**Dataset items:**

◇ ◇ ◇ ◇ ◇ ◇ ◇

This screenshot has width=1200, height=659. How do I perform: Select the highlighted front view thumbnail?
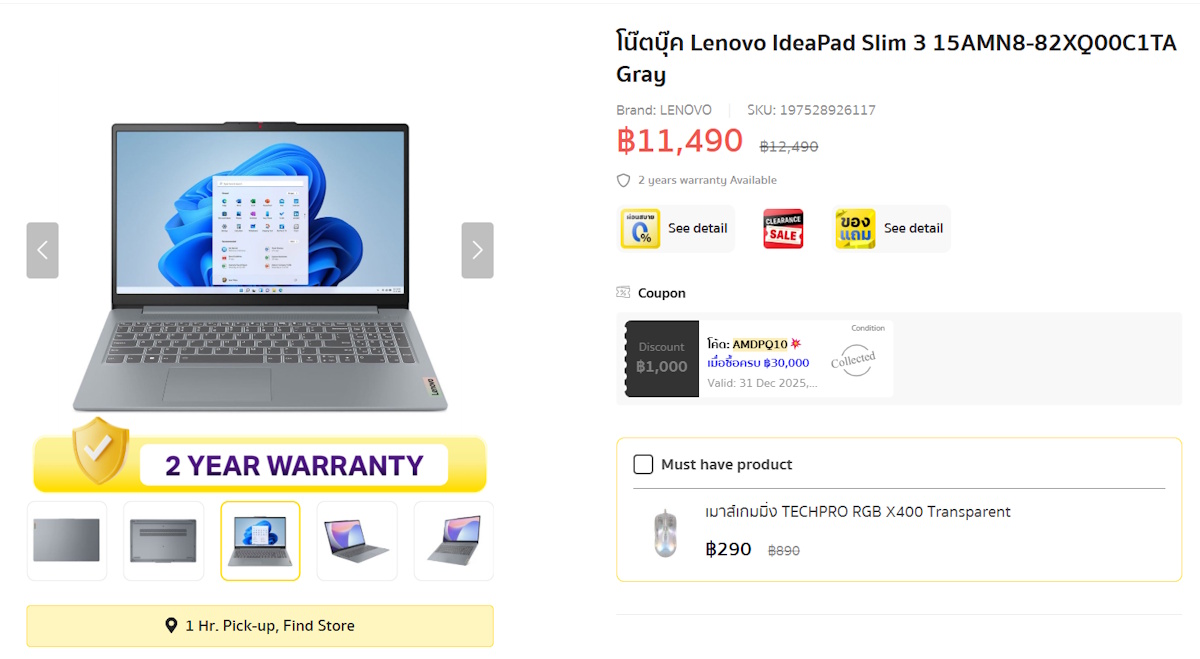260,540
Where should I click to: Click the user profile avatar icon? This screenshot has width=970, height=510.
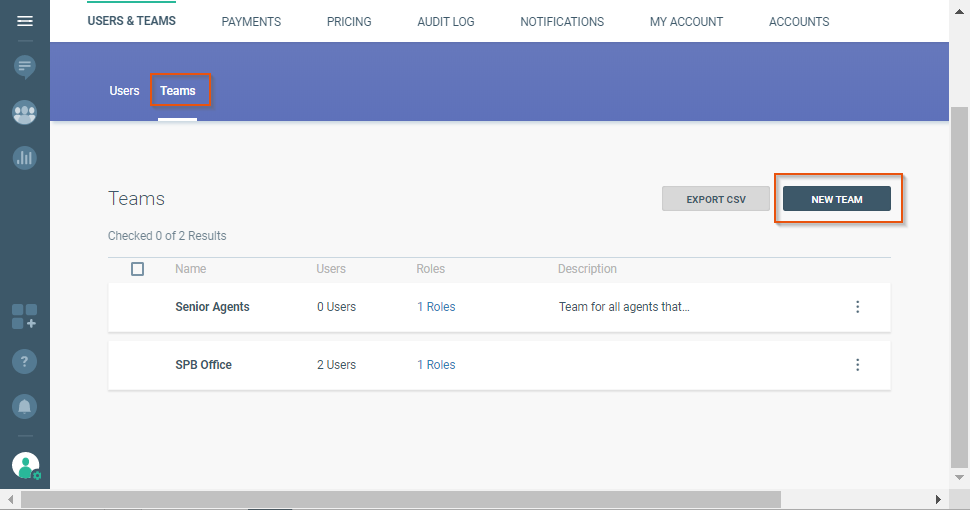click(25, 465)
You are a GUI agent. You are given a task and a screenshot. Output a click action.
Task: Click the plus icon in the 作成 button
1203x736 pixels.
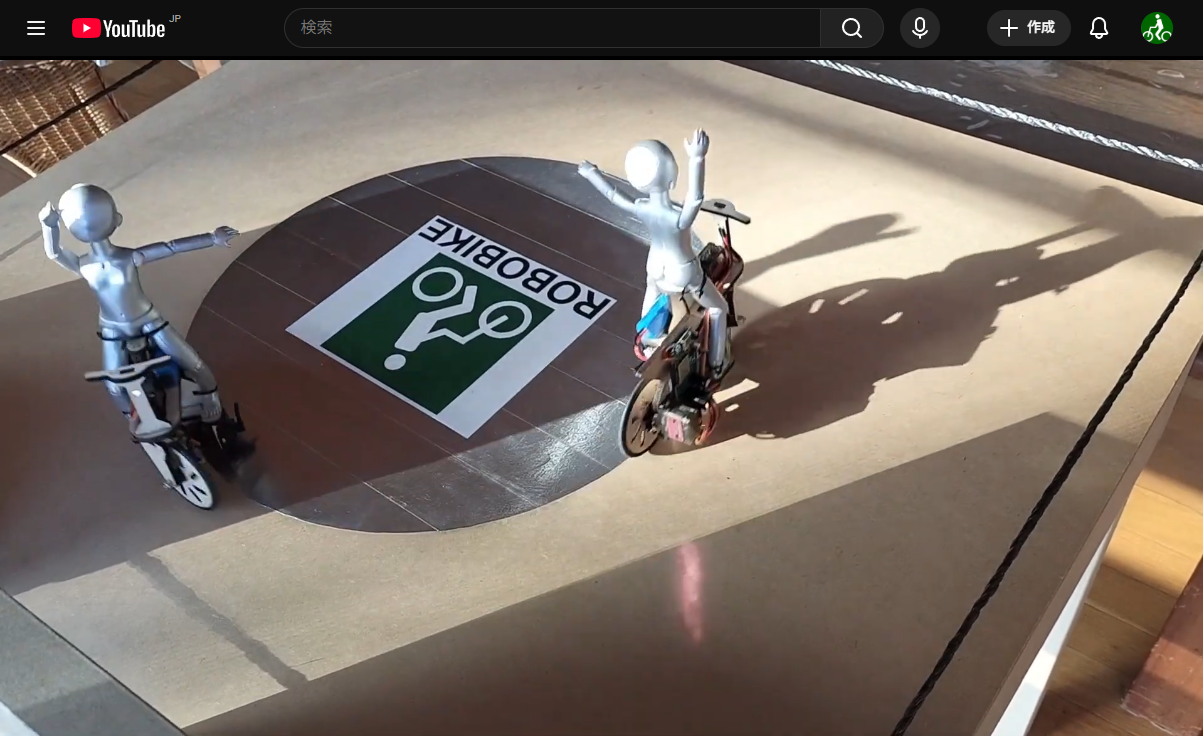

◇ ◇ ◇ ◇ ◇ ◇ ◇

Please transcribe, word for word, every line from the first line of the records above through the line containing "You are a GUI", and leave out any pictures.

This screenshot has width=1200, height=659. How do I perform: Select the highlighted front view thumbnail?
260,540
Where should I click to: Click the user profile avatar icon? This screenshot has width=970, height=510.
click(25, 465)
You are a GUI agent. You are given a task and a screenshot. Output a click action.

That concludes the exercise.